Problem to work on> Can you find the lines of the listing that include "navigation" and copy every one?

== Segment start ==

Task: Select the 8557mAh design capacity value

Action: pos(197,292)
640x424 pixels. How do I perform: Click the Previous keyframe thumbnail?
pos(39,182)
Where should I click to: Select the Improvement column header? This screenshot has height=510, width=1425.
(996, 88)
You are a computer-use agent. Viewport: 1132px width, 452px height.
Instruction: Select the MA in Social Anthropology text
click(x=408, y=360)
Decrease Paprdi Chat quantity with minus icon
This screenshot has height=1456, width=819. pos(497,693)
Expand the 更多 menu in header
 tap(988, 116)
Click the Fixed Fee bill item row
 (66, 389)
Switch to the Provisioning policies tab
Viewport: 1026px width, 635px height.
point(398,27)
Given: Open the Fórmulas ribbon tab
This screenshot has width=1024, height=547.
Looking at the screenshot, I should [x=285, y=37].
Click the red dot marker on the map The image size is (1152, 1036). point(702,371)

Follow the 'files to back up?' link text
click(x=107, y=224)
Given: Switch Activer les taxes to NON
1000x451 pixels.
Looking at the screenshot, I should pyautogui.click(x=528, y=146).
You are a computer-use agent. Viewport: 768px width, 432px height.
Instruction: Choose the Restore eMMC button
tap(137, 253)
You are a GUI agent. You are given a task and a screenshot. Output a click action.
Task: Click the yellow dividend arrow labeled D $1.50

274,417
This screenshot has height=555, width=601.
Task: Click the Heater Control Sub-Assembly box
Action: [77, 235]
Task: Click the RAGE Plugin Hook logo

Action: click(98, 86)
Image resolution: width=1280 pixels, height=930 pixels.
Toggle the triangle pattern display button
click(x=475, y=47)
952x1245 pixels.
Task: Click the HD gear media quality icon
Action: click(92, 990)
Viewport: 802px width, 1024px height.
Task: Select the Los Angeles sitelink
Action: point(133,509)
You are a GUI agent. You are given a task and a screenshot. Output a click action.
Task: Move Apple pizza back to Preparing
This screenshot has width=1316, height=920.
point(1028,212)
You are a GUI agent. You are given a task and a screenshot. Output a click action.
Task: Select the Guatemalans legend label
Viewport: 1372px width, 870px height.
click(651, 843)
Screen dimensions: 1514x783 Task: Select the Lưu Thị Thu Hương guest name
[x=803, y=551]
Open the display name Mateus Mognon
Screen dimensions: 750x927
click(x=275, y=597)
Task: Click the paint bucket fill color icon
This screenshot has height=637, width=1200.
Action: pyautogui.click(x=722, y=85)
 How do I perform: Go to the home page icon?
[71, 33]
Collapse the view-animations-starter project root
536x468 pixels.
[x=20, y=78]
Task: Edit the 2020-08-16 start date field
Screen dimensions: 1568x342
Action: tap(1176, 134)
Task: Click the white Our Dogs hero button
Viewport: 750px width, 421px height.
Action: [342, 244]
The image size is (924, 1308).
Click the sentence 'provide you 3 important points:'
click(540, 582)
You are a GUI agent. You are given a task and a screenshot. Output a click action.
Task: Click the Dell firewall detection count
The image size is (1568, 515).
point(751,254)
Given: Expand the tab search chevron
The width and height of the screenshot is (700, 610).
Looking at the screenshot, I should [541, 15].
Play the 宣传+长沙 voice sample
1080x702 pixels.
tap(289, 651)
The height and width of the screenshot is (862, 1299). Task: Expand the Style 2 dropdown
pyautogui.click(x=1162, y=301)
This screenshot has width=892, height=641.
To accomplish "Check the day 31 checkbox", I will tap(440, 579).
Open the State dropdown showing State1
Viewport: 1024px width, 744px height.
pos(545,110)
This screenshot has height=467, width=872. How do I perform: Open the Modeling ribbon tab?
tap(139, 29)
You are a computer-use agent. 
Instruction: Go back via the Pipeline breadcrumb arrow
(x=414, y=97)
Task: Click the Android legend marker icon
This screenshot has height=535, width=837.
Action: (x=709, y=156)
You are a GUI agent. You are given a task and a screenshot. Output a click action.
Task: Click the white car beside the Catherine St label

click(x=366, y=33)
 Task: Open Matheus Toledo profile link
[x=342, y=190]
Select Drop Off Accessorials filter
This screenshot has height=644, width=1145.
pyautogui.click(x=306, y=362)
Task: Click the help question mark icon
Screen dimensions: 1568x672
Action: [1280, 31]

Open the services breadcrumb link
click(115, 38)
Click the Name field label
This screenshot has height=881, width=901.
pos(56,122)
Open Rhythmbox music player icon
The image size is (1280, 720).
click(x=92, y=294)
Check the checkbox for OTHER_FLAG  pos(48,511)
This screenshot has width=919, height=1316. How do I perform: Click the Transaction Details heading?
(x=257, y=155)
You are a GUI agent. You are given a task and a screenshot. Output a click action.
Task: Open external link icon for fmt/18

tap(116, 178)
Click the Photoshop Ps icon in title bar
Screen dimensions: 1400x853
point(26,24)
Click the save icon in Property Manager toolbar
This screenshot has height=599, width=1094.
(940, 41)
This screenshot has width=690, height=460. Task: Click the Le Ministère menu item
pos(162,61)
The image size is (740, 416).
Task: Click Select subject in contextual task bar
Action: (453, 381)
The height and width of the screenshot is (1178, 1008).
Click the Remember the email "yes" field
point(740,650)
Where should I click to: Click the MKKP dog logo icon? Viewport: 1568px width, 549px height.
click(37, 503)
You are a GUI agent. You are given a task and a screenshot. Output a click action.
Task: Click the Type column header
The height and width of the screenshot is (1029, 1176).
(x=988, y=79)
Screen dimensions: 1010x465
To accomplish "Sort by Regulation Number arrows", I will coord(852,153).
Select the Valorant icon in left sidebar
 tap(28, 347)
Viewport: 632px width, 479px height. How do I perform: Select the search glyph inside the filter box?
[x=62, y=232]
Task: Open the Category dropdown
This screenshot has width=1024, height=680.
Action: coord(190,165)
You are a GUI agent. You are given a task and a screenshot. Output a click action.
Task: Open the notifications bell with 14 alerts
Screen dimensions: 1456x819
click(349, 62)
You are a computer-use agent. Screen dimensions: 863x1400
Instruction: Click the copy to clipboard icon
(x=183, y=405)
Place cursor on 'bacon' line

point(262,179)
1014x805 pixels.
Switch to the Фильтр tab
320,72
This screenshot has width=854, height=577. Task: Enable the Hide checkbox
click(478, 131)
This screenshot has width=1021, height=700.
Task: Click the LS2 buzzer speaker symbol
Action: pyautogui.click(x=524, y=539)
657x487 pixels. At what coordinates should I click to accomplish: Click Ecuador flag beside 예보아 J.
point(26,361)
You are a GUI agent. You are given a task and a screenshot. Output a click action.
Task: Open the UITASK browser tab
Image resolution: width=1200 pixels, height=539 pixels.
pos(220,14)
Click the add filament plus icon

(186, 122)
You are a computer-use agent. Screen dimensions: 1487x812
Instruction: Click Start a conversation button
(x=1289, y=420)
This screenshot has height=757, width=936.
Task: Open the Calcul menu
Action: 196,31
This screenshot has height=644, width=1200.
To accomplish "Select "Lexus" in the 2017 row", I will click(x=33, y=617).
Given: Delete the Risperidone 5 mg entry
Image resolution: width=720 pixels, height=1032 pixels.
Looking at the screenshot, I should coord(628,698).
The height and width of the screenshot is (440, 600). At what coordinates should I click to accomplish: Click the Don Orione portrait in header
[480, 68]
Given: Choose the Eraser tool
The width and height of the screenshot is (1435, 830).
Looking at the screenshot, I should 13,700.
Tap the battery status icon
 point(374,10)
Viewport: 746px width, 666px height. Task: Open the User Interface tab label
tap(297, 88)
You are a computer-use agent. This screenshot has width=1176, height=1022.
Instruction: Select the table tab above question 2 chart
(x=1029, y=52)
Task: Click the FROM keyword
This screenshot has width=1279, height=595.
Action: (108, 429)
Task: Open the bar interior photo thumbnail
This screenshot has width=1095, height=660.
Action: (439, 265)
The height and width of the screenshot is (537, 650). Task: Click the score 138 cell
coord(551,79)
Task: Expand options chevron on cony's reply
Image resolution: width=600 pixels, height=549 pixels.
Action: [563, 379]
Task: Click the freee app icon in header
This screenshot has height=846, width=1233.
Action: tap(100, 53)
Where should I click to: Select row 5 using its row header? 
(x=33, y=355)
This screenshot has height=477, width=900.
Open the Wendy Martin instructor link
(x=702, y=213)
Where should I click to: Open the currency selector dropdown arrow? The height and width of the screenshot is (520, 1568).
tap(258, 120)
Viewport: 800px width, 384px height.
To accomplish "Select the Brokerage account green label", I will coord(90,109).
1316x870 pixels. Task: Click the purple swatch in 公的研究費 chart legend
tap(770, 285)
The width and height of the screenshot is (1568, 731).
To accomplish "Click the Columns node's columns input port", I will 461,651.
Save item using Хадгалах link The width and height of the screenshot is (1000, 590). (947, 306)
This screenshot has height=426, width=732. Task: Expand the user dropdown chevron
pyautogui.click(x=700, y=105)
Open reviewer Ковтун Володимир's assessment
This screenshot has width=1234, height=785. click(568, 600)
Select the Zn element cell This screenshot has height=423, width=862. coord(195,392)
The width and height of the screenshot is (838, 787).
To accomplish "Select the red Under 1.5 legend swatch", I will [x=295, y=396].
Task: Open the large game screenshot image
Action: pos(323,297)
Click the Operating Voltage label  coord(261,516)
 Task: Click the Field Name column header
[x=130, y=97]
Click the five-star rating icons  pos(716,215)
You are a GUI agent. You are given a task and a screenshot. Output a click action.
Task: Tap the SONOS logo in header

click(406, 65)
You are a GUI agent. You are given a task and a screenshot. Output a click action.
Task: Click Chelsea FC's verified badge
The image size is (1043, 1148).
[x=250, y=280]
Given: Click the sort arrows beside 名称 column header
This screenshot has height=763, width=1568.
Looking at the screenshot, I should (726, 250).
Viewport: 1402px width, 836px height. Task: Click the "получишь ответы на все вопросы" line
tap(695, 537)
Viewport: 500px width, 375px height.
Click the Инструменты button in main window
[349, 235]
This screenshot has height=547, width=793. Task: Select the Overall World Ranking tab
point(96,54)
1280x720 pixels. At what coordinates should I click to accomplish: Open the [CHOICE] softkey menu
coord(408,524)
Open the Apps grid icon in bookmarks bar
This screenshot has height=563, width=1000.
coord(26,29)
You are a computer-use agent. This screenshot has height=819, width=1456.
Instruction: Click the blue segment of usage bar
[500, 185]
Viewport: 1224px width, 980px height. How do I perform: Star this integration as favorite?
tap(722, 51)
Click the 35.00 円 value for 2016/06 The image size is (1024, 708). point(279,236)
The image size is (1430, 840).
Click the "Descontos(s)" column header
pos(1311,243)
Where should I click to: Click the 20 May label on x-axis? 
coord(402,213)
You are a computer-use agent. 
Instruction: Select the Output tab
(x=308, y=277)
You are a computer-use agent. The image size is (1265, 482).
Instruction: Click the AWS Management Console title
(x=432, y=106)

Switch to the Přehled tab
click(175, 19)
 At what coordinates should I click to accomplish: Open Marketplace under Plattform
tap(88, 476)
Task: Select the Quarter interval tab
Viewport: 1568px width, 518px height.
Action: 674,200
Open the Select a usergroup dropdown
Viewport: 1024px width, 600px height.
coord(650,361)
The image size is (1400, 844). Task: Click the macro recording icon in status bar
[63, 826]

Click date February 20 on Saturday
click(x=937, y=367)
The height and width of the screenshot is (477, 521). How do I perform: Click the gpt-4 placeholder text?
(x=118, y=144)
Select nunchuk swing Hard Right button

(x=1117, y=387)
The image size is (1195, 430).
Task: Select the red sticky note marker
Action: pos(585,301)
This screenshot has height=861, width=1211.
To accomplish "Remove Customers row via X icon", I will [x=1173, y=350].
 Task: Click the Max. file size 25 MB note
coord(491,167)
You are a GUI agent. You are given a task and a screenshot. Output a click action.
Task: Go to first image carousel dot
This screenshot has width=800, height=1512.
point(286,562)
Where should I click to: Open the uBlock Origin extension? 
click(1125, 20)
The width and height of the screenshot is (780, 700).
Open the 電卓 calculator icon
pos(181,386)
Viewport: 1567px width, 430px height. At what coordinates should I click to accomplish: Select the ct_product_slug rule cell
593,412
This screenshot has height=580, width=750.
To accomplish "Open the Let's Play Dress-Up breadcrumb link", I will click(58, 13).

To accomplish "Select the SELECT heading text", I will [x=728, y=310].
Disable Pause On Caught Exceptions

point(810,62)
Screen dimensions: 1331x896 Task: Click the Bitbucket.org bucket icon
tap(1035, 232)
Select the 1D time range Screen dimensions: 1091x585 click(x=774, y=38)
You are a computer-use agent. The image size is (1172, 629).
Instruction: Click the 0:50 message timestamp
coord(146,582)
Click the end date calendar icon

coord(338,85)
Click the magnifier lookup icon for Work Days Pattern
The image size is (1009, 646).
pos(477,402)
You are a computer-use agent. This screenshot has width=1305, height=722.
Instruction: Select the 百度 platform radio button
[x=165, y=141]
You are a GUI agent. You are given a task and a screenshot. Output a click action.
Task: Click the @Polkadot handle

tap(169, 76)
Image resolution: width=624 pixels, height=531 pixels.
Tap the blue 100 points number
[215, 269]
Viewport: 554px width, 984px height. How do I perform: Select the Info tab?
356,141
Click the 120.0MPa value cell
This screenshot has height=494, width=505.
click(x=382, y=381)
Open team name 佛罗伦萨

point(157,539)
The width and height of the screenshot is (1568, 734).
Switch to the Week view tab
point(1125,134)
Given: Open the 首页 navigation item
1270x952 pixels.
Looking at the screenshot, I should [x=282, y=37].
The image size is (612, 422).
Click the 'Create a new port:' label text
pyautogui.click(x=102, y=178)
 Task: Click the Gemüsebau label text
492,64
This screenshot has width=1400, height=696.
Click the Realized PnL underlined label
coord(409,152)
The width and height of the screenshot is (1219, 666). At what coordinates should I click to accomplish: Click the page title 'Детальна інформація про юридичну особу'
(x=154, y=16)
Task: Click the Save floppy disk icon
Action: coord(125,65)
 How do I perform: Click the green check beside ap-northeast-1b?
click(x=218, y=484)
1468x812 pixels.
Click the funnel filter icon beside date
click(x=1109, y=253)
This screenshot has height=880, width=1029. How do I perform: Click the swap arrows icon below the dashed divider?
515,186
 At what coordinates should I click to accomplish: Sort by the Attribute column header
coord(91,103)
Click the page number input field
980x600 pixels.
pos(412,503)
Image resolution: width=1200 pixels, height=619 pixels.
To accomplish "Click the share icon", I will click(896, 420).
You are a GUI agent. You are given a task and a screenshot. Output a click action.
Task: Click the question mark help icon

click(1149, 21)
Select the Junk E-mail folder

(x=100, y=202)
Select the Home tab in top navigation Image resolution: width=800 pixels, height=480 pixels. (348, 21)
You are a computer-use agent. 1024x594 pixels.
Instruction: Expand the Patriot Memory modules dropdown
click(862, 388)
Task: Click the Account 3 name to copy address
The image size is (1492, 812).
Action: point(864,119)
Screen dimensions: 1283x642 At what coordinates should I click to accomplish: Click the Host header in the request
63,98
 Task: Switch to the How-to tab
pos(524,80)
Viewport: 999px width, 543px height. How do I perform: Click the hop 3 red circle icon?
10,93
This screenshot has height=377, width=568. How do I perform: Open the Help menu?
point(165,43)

== Segment end ==

Solved problem>
Given: Open the 首页 navigation item
Select the Home tab in top navigation Image resolution: width=800 pixels, height=480 pixels. (348, 21)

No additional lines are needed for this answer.